* _Provided entries_:
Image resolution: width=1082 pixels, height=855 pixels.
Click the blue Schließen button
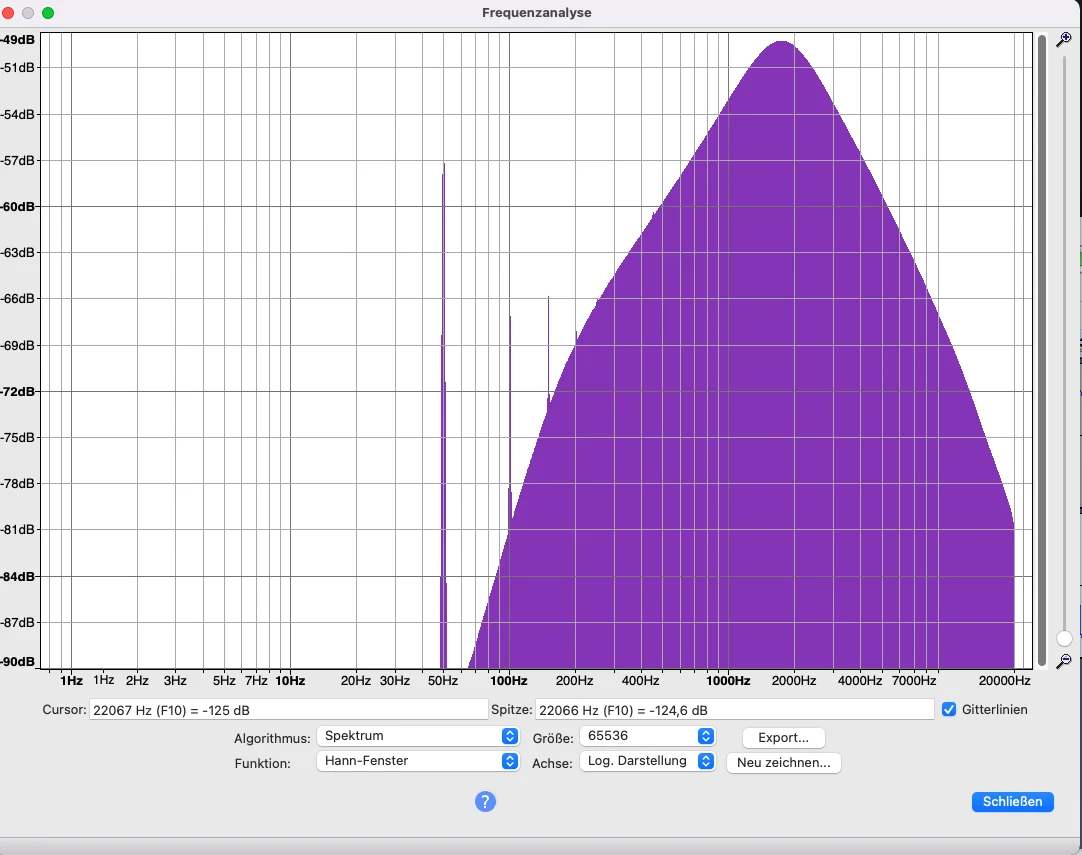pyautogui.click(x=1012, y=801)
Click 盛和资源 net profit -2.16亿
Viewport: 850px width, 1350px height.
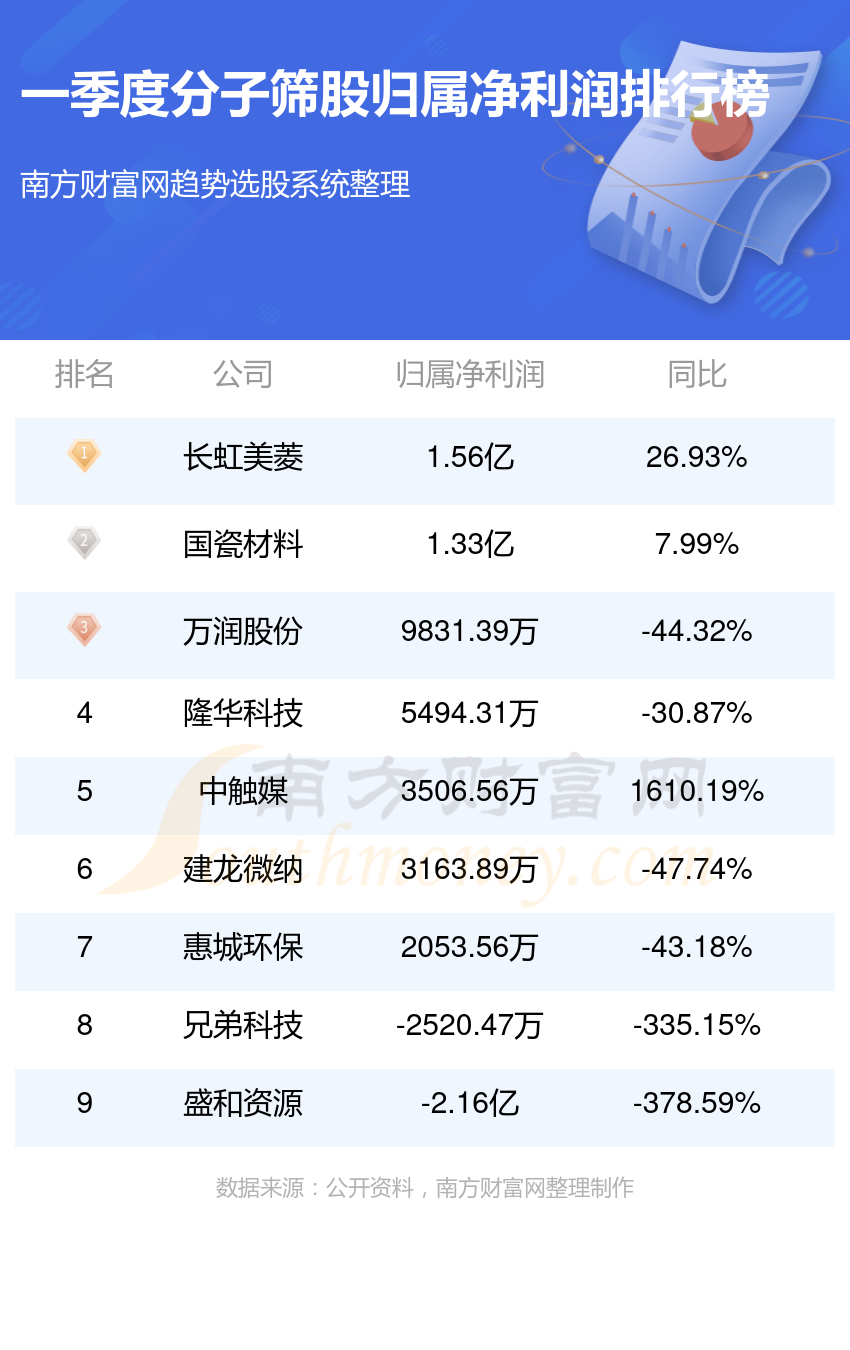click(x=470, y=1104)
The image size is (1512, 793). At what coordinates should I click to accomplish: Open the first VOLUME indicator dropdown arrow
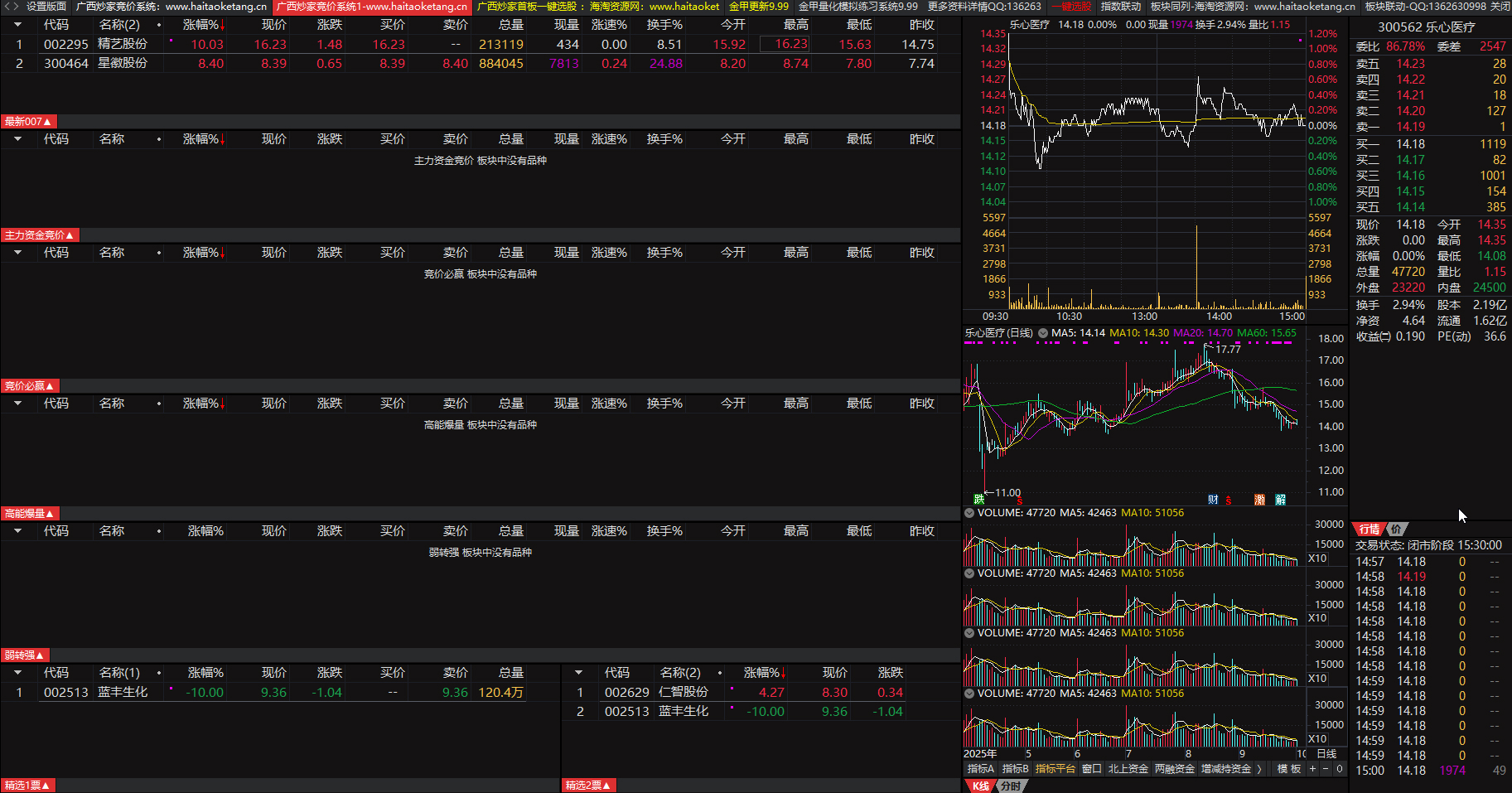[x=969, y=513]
--
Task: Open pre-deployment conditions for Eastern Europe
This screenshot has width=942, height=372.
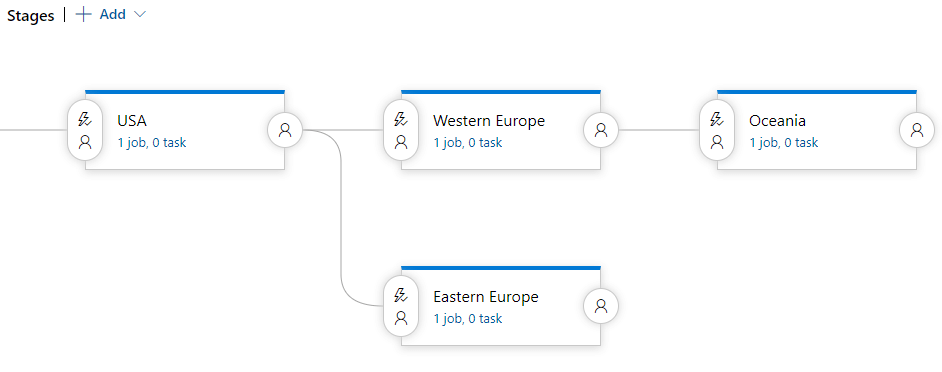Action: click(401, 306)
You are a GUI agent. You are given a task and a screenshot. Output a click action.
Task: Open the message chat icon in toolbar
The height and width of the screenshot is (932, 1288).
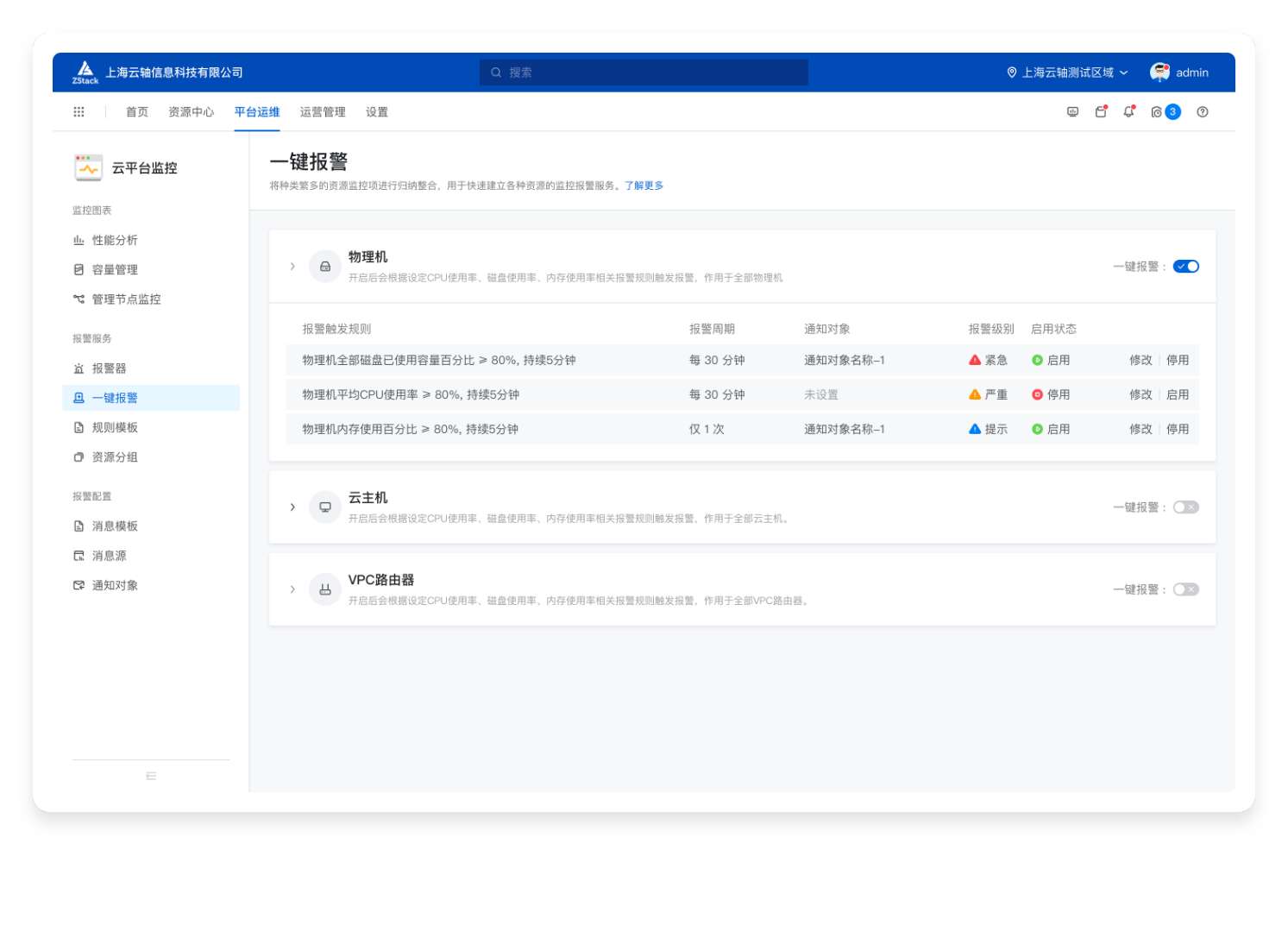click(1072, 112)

* _What the exercise asks_:
Of the records above, print only the lines from the one containing "This screenshot has width=942, height=372." through the one containing "Task: Open the message chat icon in toolbar", inclusive and unaltered, leaving out pictures.

* _Output_:
This screenshot has width=942, height=372.
Action: click(401, 306)
You are a GUI agent. You are given a task and a screenshot. Output a click action.
Task: Open the message chat icon in toolbar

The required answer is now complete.